# Example of continuous bijective function s.t. the inverse in not continuous.

I saw an exercise today that says that : Let $f:\mathbb R\to \mathbb R$ a continuous and injective function. Show that the inverse $g:f(\mathbb R)\to \mathbb R$ is continuous. And under, there is a remark that says that it's not true in higher dimension. Could someone give me an example ? If $f:\mathbb R^n\to \mathbb R^n$ is injective and continuous, I know by Brouwer invariance domain that $f:\mathbb R^n\to f(\mathbb R^n)$ is a homeomorphism, so it should be a weirder function. Unfortunately, I can't imagine it. Could someone give me an example of such function ? May be it's a function of $$\mathbb R^n\supset \Omega \to f(\Omega )\subset \mathbb R^m,$$ but I don't think that there is bijective function if $n\neq m$. If such function doesn't exist in finite dimension, may be in infinite dimension it does ?

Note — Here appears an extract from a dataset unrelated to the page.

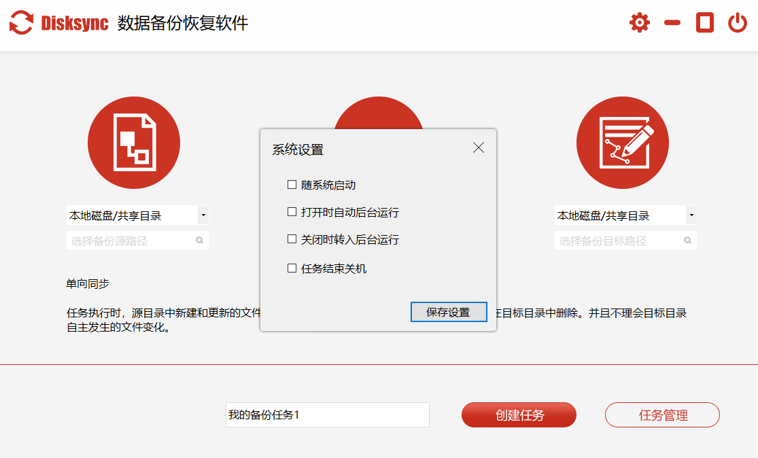
Task: Enable the 随系统启动 checkbox
Action: coord(292,185)
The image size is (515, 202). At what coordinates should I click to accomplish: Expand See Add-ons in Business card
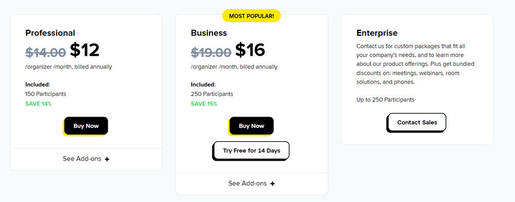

Consider the map $f:\Bbb R\to\Bbb R^2$, $$f(x)=\begin{cases}\left(\frac{1-x^2}{x^2+1},\frac{2x}{x^2+1}\right)&\text{if }x\ge 0\\ (x+1,0)&\text{if }x<0\end{cases}.$$ It parametrizes injectively the union of the ray $(-\infty,1]\times\{0\}$ with the upper half of the unit circle ($f(\Bbb R)$ is sort of a $P$-shaped set). Notice, however, that $f^{-1}:P\to\Bbb R^2$ cannot be continuous, because $f$ sends the non-compact set $[-2,\infty)$ onto the compact set $$\{(a,b)\in\Bbb R^2\,:\, (a^2+b^2=1\land b\ge 0)\lor(-1\le a\le 1\land b=0)\}.$$

This $f$ specifically turns out not to be differentiable, but it is entirely possible to parametrize a figure like the symbol "$\infty$" by a $C^\infty$ function $f:\Bbb R\to\Bbb R^2$ such that $f'$ has no zeros.